● WORK ITEM A: Extract the part of the OpenLit observability page starting with "Observability (OpenLit)" and going on through "not override them.".
● WORK ITEM B: In the OpenLit observability page, which tool in the local testing stack handles metrics?
● WORK ITEM C: Carry on the OpenLit observability page from where it stops.

● DOCUMENT SEGMENT:

·····

Observability (OpenLit)
OpenTelemetry-based LLM tracing, metrics, and logs via OpenLit.
CUGA can emit OpenTelemetry traces, metrics, and logs for every LLM call using OpenLit — a drop-in OTel instrumentation for popular LLM SDKs.
Install
OpenLit ships as an optional extra:
pip install "cuga[observability]"
# or with uv:
uv sync --group observabilityConfigure
[observability]
openlit = truePoint OpenLit at your OTLP collector via environment:
export OTEL_EXPORTER_OTLP_ENDPOINT="http://localhost:4318"Common service-identifying env vars (OTEL_SERVICE_NAME, OTEL_RESOURCE_ATTRIBUTES) work as usual — CUGA does not override them.
Local testing stack
The cuga-agent repo ships a docker-compose stack under deployment/docker-compose/openlit/ containing an OTel Collector, Tempo (traces), Prometheus (metrics), and Grafana (UI). Start it, point CUGA at the collector, run a task, and you'll see per-call traces with prompt, model, token counts, latency, and cost.
What gets captured
For each LLM invocation OpenLit records:
- Trace span — start/end, duration, parent-child relationships across planner / shortlister / coder / reflection nodes.

·····

● SUPPLIED MATERIAL:
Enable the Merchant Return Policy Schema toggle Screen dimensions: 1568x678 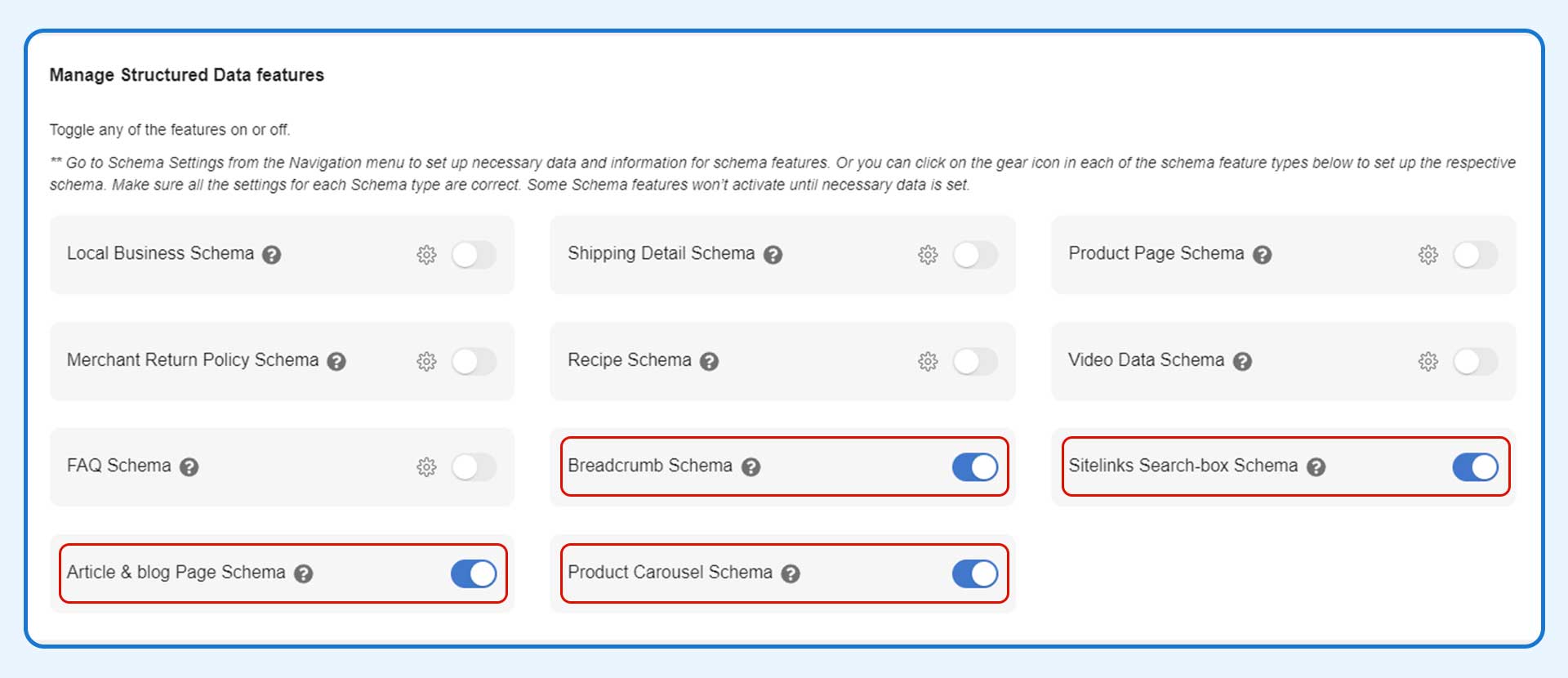click(x=474, y=361)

·····

● TASK RESULT A:
Observability (OpenLit)
OpenTelemetry-based LLM tracing, metrics, and logs via OpenLit.
CUGA can emit OpenTelemetry traces, metrics, and logs for every LLM call using OpenLit — a drop-in OTel instrumentation for popular LLM SDKs.
Install
OpenLit ships as an optional extra:
pip install "cuga[observability]"
# or with uv:
uv sync --group observabilityConfigure
[observability]
openlit = truePoint OpenLit at your OTLP collector via environment:
export OTEL_EXPORTER_OTLP_ENDPOINT="http://localhost:4318"Common service-identifying env vars (OTEL_SERVICE_NAME, OTEL_RESOURCE_ATTRIBUTES) work as usual — CUGA does not override them.

● TASK RESULT B: Prometheus

● TASK RESULT C:
- Attributes — model name, provider, temperature, prompt/response content (off by default — configure per OpenLit's docs), token usage (input/output/total), and any raised exception.
- Metrics — request counts, token counts, and latency histograms exported via OTLP.
Combining with Langfuse
langfuse_tracing = true under [advanced_features] is independent of OpenLit and can be enabled in parallel — useful when you want both an OTel-native pipeline and a Langfuse dashboard.
OpenLit's instrumentation is opt-in per LLM SDK. CUGA enables instrumentation for the providers it ships with (OpenAI, LiteLLM, WatsonX). If you wire in a custom provider, follow OpenLit's instrumentation docs to enable it explicitly.